Similarly, in South America, compliance with tariffs can drive innovation in industries like technology and agriculture. By adhering to trade rules, companies can unlock access to government incentives, such as tax breaks and subsidies, which are often tied to compliance.

For example, Brazil's government has introduced reforms aimed at revitalizing its manufacturing sector, offering opportunities for companies willing to invest in local production rather than relying on nearshoring as a quick fix.

In Asia, countries like India and Vietnam can benefit from tariff-compliant partnerships that prioritize sustainable development over short-term cost savings. By working within the framework of trade agreements, companies can foster stronger ties with local suppliers, improve quality control and enhance their reputation as responsible global players.

This approach not only reduces the risk of supply chain disruptions but also positions companies as leaders in ethical and sustainable business practices.

Nearshoring driven by tariff avoidance may seem like a clever workaround, but it often leads to unintended consequences that harm both regional and global economies. Complying with tariffs, on the other hand, offers a pathway to long-term stability and growth.
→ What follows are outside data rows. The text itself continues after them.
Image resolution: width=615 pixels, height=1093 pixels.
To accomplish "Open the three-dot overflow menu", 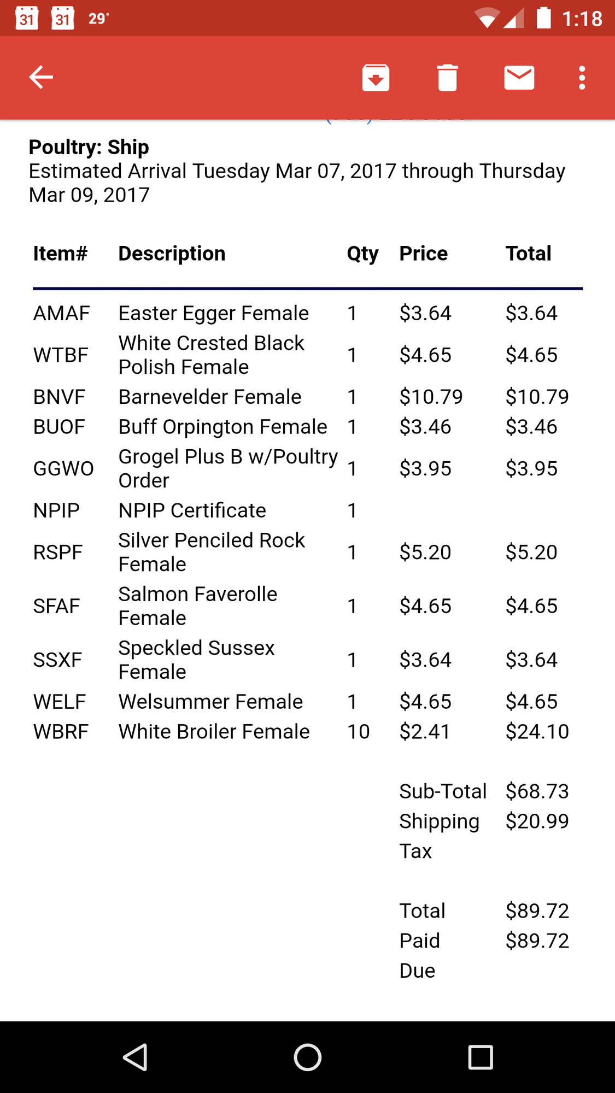I will pyautogui.click(x=582, y=78).
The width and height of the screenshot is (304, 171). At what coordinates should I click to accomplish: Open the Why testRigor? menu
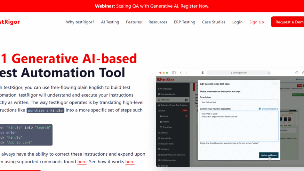click(80, 22)
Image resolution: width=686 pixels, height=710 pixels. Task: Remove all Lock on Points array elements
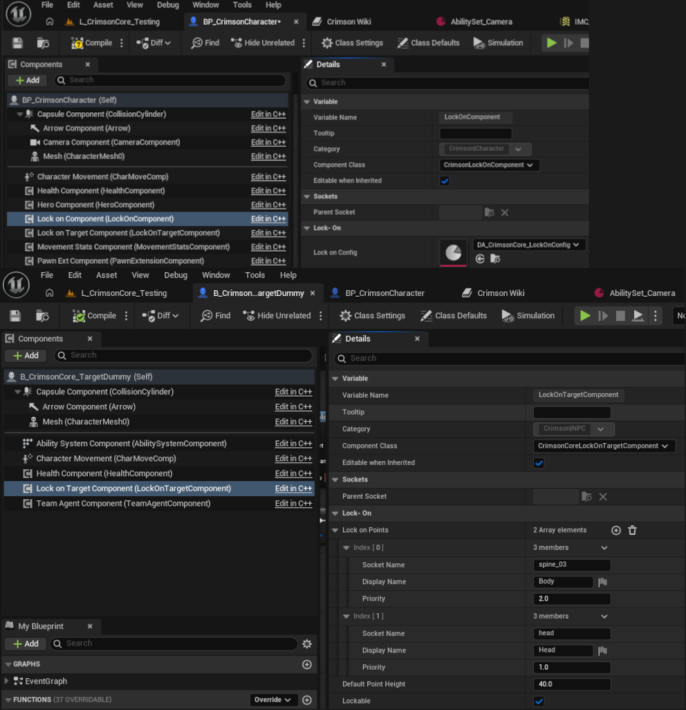632,530
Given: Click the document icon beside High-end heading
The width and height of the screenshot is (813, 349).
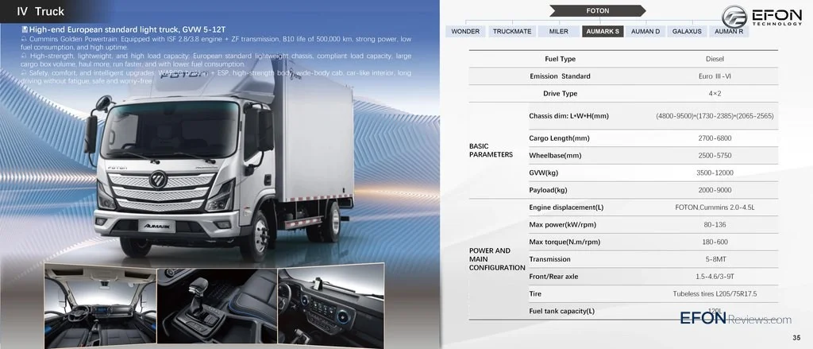Looking at the screenshot, I should tap(25, 29).
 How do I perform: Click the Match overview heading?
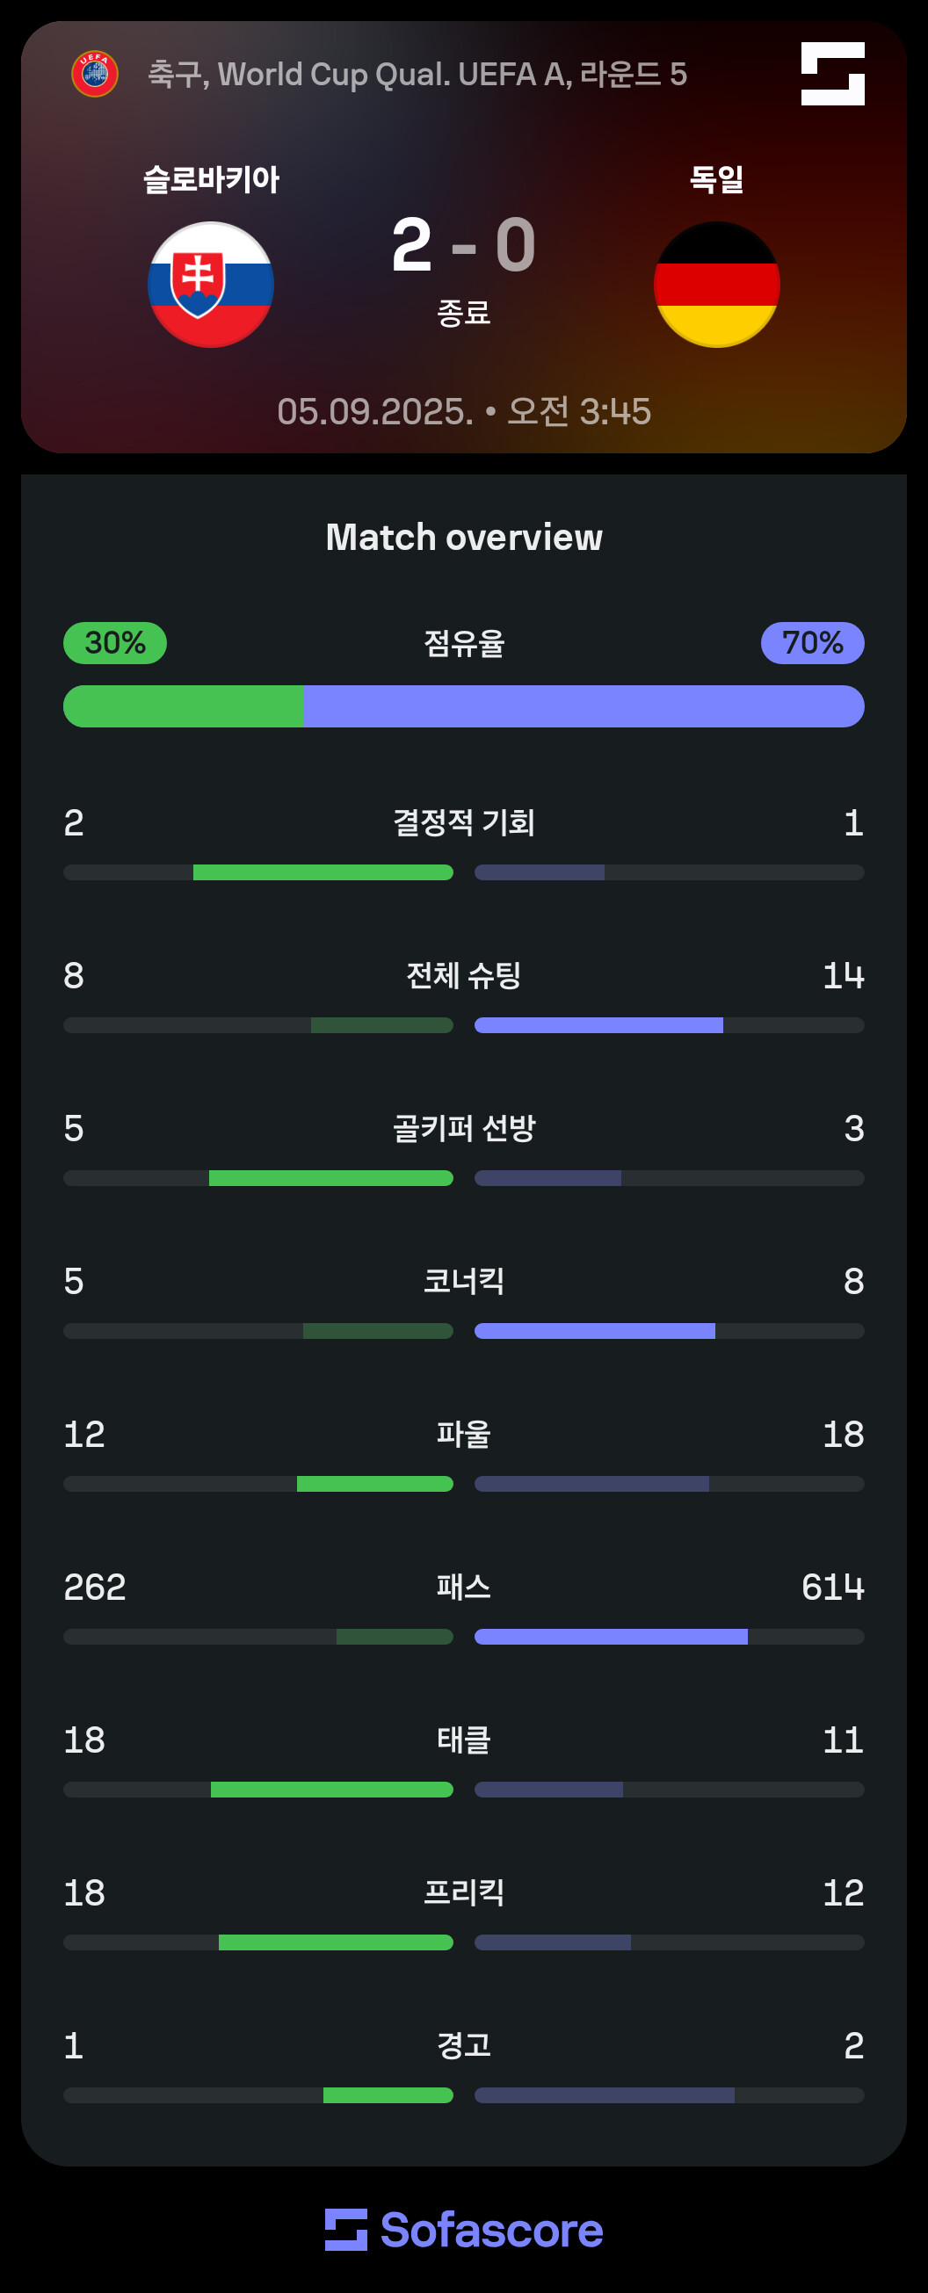pyautogui.click(x=464, y=537)

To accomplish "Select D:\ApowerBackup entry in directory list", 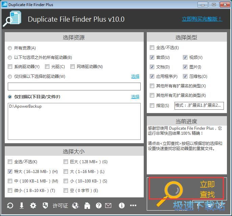I will 26,106.
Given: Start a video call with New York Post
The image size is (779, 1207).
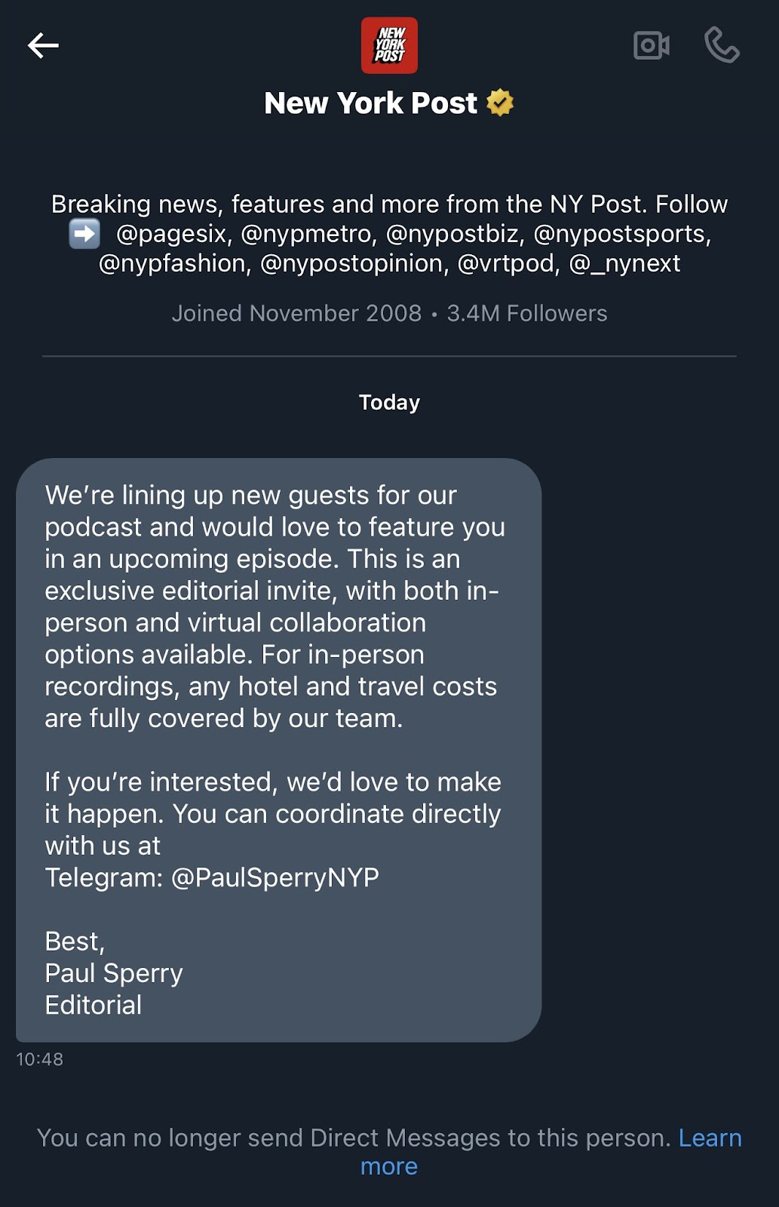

It encourages companies to invest in local economies, build resilient supply chains, and foster innovation that benefits everyone involved. By embracing trade regulations as an opportunity rather than a hurdle, companies can contribute to a more balanced and equitable global economy.

This approach prioritizes cooperation over competition, sustainability over expediency and long-term resilience over short-term gains. In the end, compliance with tariffs isn't just about following the rules, it's about creating a system that works for everyone, ensuring that global trade remains a force for shared prosperity rather than division.